GROSSETO – Era il 4 novembre del 1966. 50 anni fa la città veniva invasa dall’acqua e dal fango esondati dall’Ombrone. Giorni e giorni di piogge continue; i fiumi si erano ingrossati, i terreni erano ormai fradici, i campi allagati, nelle campagne la terra fangosa affondava sotto gli stivali. Poi alle 7.45 il fiume ruppe gli argini in tre punti e la città fu invasa dall’acqua: abitazioni, locali, bar. Il corso come un fiume con le case a fare da argine, le cose, gli oggetti trascinati via dall’acqua che raggiunse anche i tre metri. Le auto parcheggiate sulle Mura. Ma anche le campagne furono devastate.
Quando le acque si ritirarono lasciarono un carico di morte: gli animali, le mucche delle fattorie, tutte annegate. E per salvare la mandria morì anche il buttero della fattoria Acquisti, a Braccagni, Santi Quadalti (nella foto sotto) che si gettò nelle acque per aprire il recinto e far fuggire gli animali e invece perse la vita assieme a quelle bestie che voleva salvare.

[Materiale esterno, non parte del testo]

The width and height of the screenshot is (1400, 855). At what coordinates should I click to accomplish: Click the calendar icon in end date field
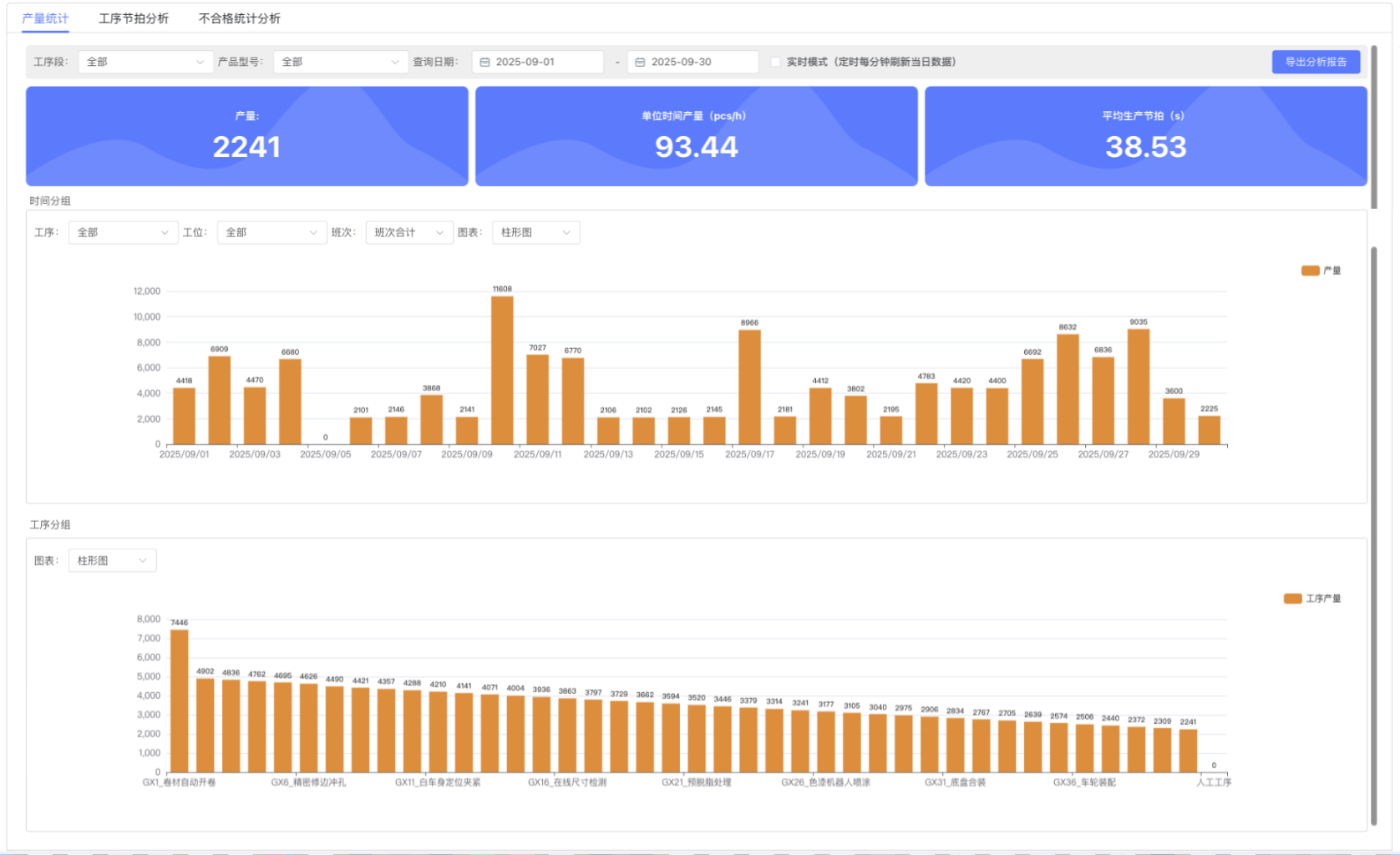click(640, 63)
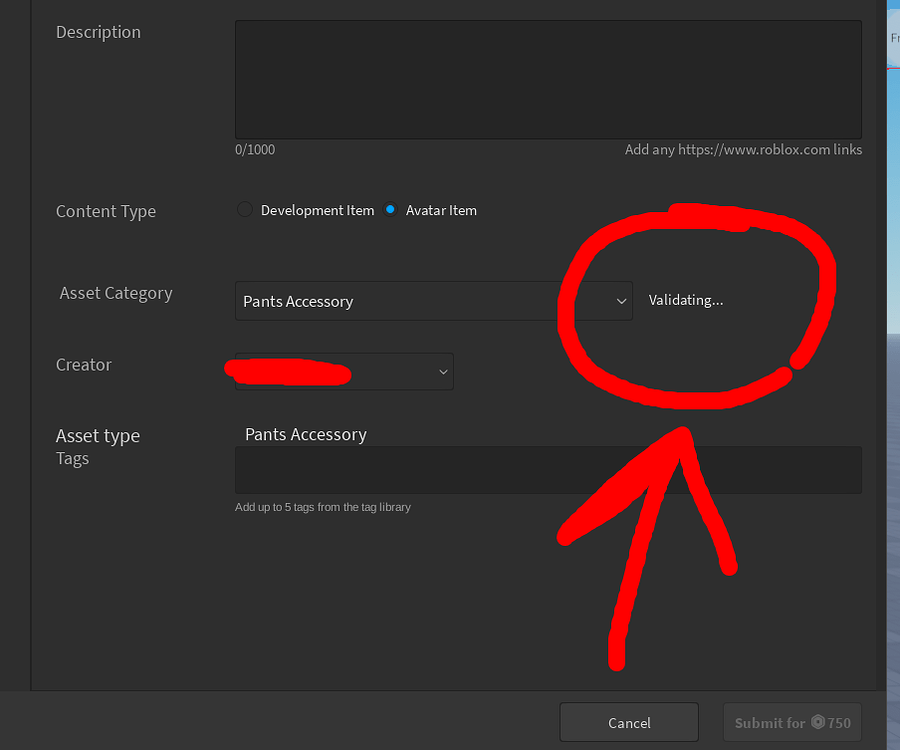
Task: Click the tag library hint text
Action: point(323,507)
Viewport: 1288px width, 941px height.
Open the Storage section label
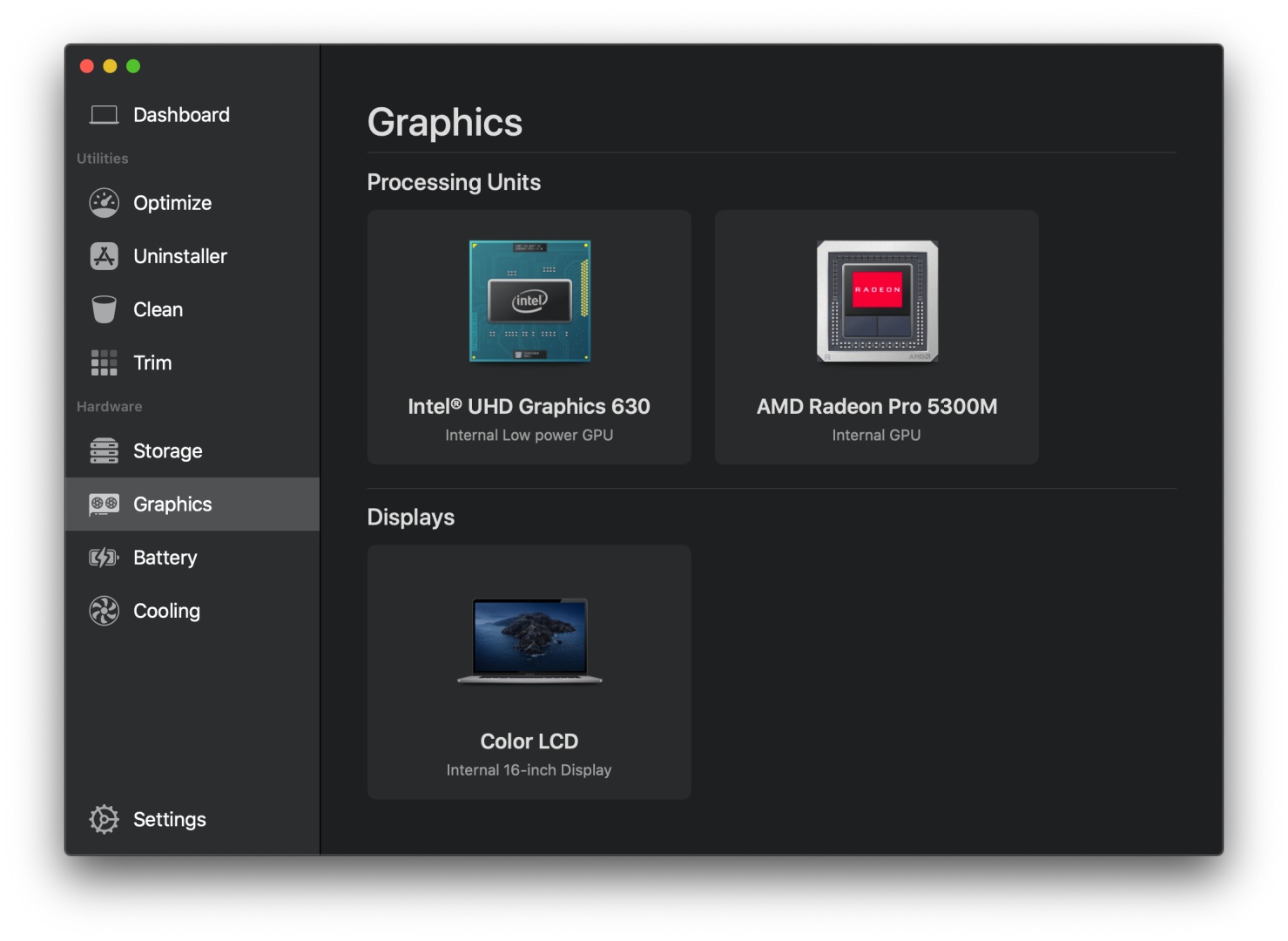coord(167,451)
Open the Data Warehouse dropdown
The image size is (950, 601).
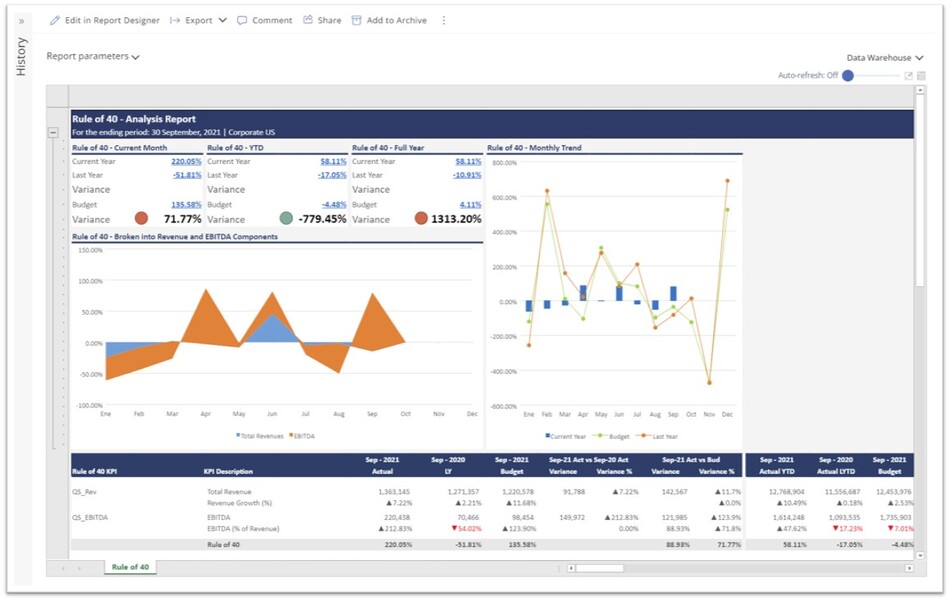[x=884, y=58]
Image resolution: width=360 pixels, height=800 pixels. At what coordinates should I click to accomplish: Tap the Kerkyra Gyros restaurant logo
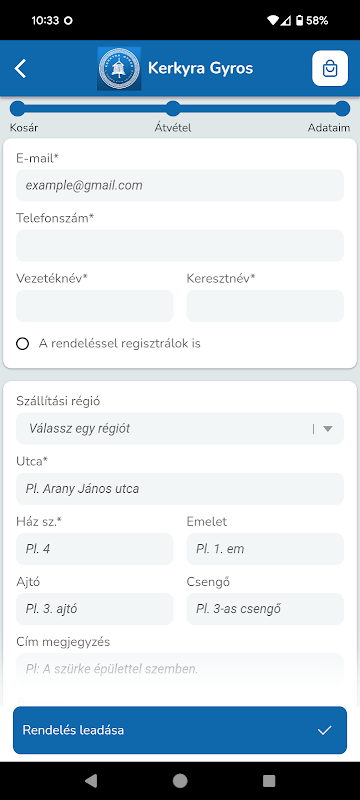tap(119, 68)
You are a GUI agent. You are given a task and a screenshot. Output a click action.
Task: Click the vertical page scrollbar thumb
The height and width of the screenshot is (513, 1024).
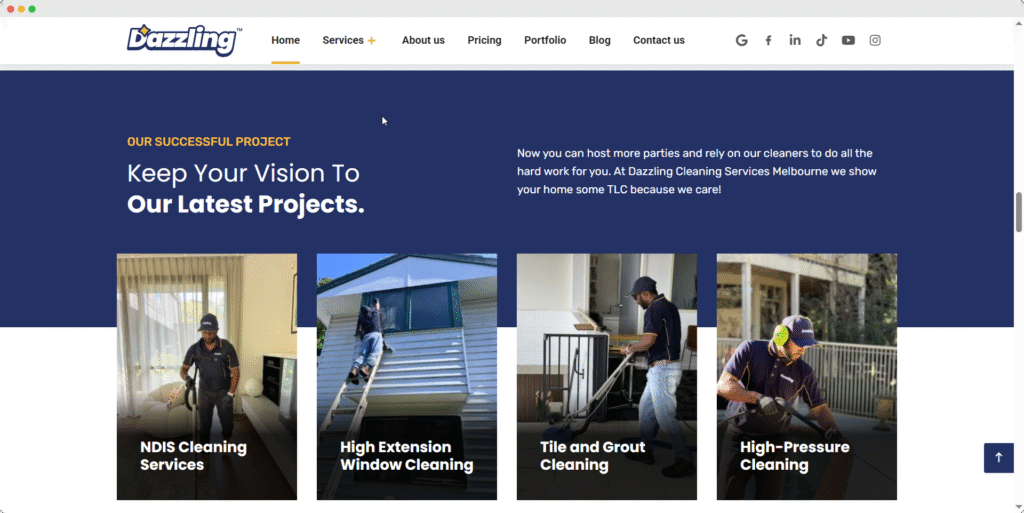(x=1019, y=212)
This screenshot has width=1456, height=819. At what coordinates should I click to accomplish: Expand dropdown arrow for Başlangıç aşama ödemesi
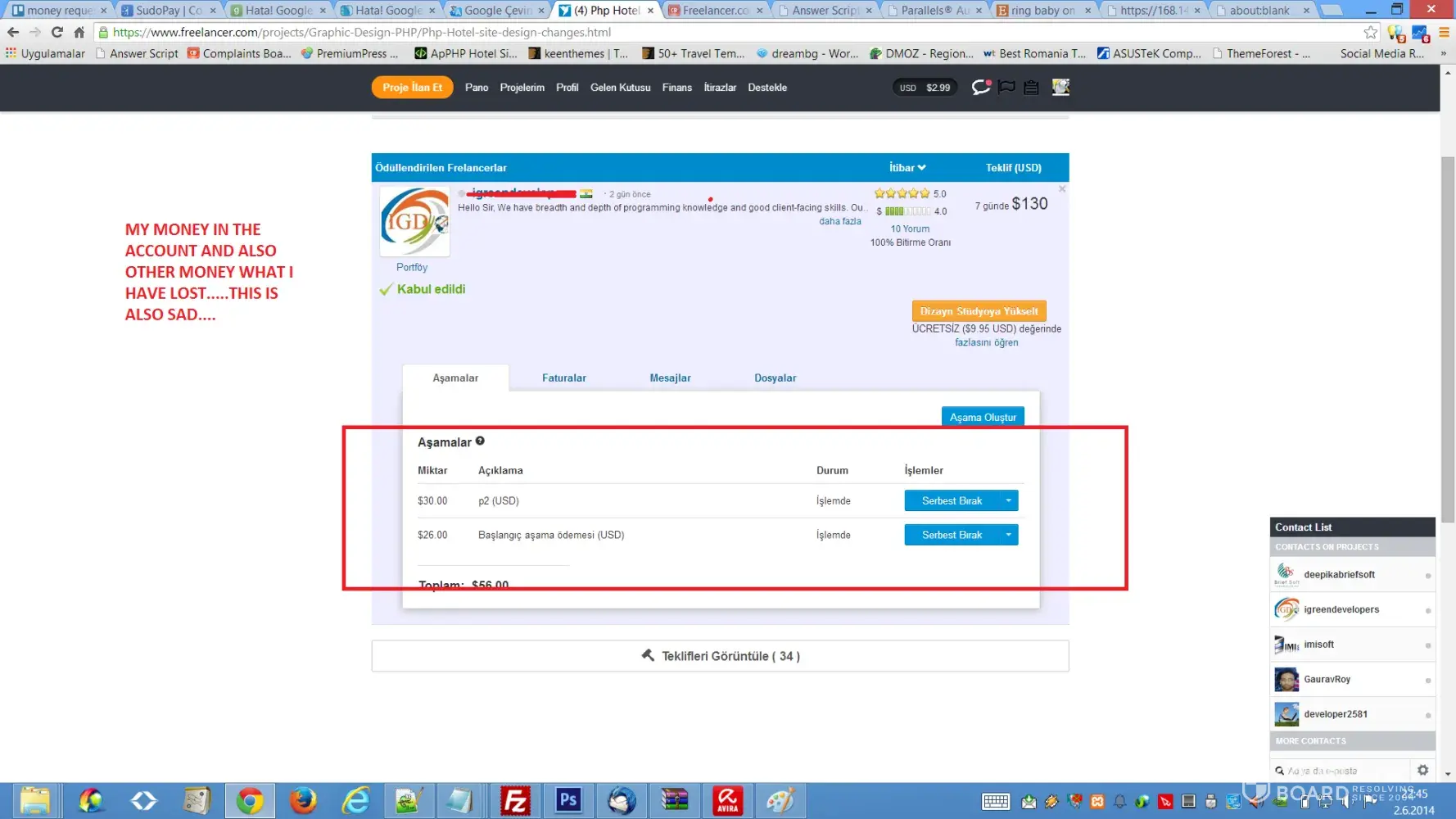click(x=1008, y=535)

L’opera di ricostruzione, guidata dal sindaco Renato Pollini, fu immane. Fu una specie di anno zero per la Maremma, ma, come ricordava lo stesso Pollini, la popolazione «non si pianse addosso ma seppe rimboccarsi le maniche per ricostruire la città». Una città che si scoprì sola ma vicina, una città che fece quadrato attorno a chi aveva perso tutto.